In the past Damron and her family have led some Saratoga Springs residents in a push to have Stoney removed from his spot on the bench, alleging violations of constitutional rights and arbitrary punishments.
Stoney, who could not immediately be reached for comment Thursday, has twice before been advised by the Utah Judicial Conduct Commission following complaints in 2004 and 2007, according to court documents to adhere carefully to statutes and case law involving contempt findings.
In 2010, Damron was one of eight or so people in Stoney's courtroom, when court security asked her to put away her cellphone. A short time later, the phone was seen again on Damron's lap.
At some point, Stoney stopped the hearing, announcing he'd been informed someone was recording the hearing, according to Laycock's finding of facts. Recording court proceedings is a violation of court rules, though not one Damron would have known about, Laycock said. Laycock also found that while Damron had recorded part of the hearing, she stopped the first time security asked her to put away her phone.
Damron was not allowed to testify during a contempt proceeding held shortly after she was taken into custody and held for an hour, according to court documents. Nor was her son's attorney, who offered to represent Damron, allowed to question witnesses.
Laycock said Stoney should have held an evidentiary hearing on the matter. The district court judge also found that Stoney "lacked credibility" as a witness, because his account of what transpired varied so greatly from other witnesses' accounts.

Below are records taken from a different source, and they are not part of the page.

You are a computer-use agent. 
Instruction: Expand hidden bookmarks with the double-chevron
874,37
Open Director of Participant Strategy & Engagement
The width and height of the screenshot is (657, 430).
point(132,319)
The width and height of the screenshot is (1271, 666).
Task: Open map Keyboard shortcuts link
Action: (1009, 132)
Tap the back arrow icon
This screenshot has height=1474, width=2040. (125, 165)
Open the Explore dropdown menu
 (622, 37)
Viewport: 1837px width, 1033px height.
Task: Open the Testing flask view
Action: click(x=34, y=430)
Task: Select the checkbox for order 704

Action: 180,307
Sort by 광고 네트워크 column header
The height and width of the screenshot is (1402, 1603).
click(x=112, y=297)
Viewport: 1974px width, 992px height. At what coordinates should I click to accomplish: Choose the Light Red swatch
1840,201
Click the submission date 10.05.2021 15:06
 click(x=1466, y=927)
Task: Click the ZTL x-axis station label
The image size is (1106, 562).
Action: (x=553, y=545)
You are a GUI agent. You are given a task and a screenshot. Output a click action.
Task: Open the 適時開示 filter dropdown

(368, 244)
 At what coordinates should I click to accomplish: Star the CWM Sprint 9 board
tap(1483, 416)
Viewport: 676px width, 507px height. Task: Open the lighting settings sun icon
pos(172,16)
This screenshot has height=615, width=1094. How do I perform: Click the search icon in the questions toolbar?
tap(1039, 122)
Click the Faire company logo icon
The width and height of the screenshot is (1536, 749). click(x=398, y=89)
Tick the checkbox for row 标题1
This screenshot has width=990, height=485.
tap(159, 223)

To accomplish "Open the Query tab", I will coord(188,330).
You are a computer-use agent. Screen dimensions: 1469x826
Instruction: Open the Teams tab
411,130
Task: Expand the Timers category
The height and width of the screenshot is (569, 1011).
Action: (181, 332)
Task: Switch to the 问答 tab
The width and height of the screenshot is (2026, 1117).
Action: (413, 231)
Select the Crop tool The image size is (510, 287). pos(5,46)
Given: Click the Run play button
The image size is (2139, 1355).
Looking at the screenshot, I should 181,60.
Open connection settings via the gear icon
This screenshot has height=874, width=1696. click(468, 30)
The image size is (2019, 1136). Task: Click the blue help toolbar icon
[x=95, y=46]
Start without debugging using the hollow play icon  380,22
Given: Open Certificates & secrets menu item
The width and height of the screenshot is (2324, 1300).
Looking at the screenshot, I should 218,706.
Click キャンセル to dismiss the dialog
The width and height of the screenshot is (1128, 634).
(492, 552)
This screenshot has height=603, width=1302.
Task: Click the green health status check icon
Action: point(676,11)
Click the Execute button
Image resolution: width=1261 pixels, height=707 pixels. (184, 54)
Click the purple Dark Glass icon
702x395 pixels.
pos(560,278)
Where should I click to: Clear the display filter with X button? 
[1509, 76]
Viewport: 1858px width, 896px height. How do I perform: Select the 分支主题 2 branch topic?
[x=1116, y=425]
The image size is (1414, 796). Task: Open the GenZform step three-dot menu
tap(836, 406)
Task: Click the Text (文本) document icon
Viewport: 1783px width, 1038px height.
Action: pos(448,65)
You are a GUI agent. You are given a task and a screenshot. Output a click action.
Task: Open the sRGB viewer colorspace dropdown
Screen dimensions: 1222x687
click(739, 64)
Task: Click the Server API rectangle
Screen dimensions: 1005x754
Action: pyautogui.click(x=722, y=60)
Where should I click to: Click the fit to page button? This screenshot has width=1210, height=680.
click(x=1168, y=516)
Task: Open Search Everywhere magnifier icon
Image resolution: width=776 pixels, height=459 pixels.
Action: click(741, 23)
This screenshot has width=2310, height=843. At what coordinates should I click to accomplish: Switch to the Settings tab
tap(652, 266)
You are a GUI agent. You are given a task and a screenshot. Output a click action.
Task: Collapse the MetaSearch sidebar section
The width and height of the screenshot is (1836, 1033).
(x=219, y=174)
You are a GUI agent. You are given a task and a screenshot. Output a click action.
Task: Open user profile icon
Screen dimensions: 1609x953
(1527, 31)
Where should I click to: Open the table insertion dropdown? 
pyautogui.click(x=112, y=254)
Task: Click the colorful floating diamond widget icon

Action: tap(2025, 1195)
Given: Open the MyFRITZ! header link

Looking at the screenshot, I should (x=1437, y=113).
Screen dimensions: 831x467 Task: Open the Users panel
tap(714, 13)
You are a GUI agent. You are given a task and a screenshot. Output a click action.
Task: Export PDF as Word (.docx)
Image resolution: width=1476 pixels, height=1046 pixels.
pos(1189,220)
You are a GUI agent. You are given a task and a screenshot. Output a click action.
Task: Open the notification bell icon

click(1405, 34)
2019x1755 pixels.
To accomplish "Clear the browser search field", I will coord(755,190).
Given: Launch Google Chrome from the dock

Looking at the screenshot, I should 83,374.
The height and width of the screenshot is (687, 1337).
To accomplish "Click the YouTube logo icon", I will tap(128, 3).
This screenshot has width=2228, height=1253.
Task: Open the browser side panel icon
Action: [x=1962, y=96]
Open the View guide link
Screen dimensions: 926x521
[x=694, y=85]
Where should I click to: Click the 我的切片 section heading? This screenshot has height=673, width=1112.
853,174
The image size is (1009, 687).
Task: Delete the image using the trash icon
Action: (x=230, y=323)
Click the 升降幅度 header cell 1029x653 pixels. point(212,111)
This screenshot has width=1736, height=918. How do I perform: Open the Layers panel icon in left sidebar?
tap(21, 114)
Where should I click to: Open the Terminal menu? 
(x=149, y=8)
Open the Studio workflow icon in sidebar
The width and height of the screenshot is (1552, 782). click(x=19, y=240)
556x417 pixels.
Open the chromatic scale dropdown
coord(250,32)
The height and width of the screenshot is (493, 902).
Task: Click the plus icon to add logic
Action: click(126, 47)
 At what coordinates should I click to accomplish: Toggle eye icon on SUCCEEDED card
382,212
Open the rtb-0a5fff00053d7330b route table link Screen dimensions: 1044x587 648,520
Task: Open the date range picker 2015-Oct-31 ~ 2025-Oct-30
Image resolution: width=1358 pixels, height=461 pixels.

Laycock ordered the contempt filing vacated.
"She can't get the 24 hours [she spent in jail] back, but she can get her clean criminal history back," Greg Stewart, Damron's attorney, said Thursday. "She was vindicated."
Stoney, a former longtime West Valley City prosecutor, has been a justice court judge since 2001.
In June, Stoney appeared before the Utah Supreme Court, arguing against a pending public sanction recommend by the Judicial Conduct Commission. The commission found Stoney acted improperly when he ordered a $10,000 cash-only warrant for a woman, possibly as retribution for her being rude to court employees over the phone.
Stoney told the high court that he believed the warrant was issued by mistake.
"My conduct, at worst, was accidental," he said.
The Supreme Court has yet to issue any public decision on the matter.